Alexander started at once to put in train his plans for the fleet, and the great harbor at Babylon, sending orders ahead. He wanted the north of the Hyrkanian Sea explored, to see how the coast led round to India. He also did much state business Darius would have handed to someone else; it was the custom for the King to take a holiday at Ekbatana. When I told Alexander so, he looked surprised, and said he was taking one; he had never been so idle in his life.

The summer before, we had been in Gedrosia. I would dabble my hand in the lotus pool, and think, I am happy. Let never a moment flow by me unthanked, unkissed. .

One night I said, " Are you happy, Al'skander? "

He said smiling, " Couldn't you tell? "

" Oh, yes, that. I mean here, in Ekbatana. "

" Happy? " he said, turning it over. " What is happiness? " He stroked me, so that I should know him grateful. " To have achieved one's longing, yes. But also, when all one's mind and body are stretched to breaking, when one hasn't a thought beyond what to do next moment; one looks back after, and there it was. "

" You will never settle down, will you, Al'skander? Not even here. "

" Settle down? With all I have to do? I should hope not. "

He was already planning the autumn festival, and sent word of it to Greece. Hordes of actors and poets, singers and kitharists would be on the way. He was not inviting athletes.

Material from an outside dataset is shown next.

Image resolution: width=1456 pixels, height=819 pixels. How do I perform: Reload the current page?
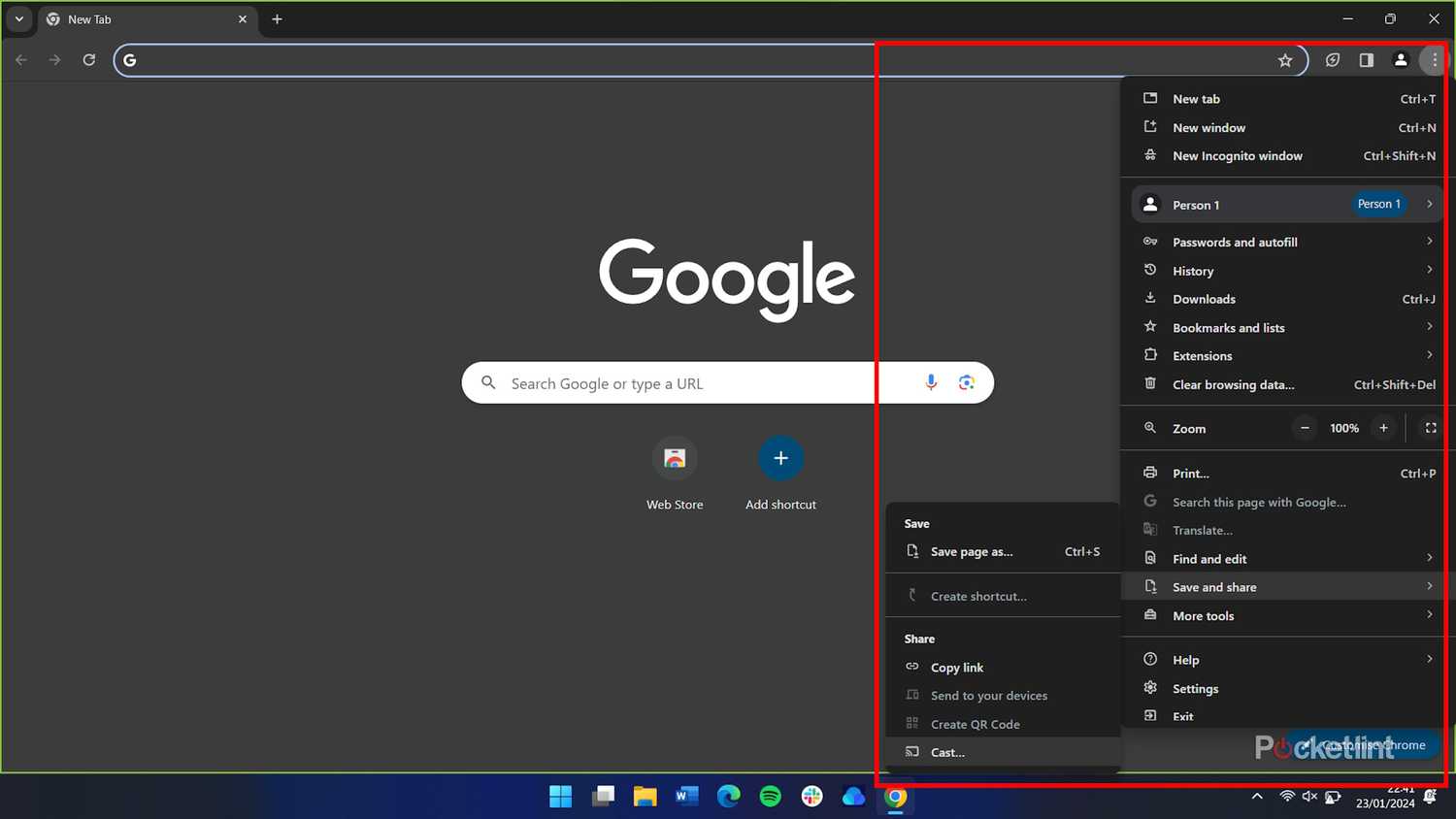click(88, 59)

In the old days, he said, they had been all-round men, the heroes of their cities in war; now they had trained themselves into mere machines for winning one event. " A catapult can throw further than any soldier, but it can't do anything else. It's not good for the men to have such people beat them. Nor for the boys to see it. "

" The boys" now meant one thing to him. When the veterans left, returning to their wives and leaving, as soldiers do, the women who'd followed them with so much hardship, he had made the children his wards. He would not have them suffer in Macedon as unwanted foreign bastards; they should be reared for what they were, half Persian, half Macedonian, part of the harmony he'd prayed for at the Susa love-feast. Boys old enough to leave their mothers were at school already, and had come up here with the court. There were to be events for them at the games; he went sometimes to watch them training.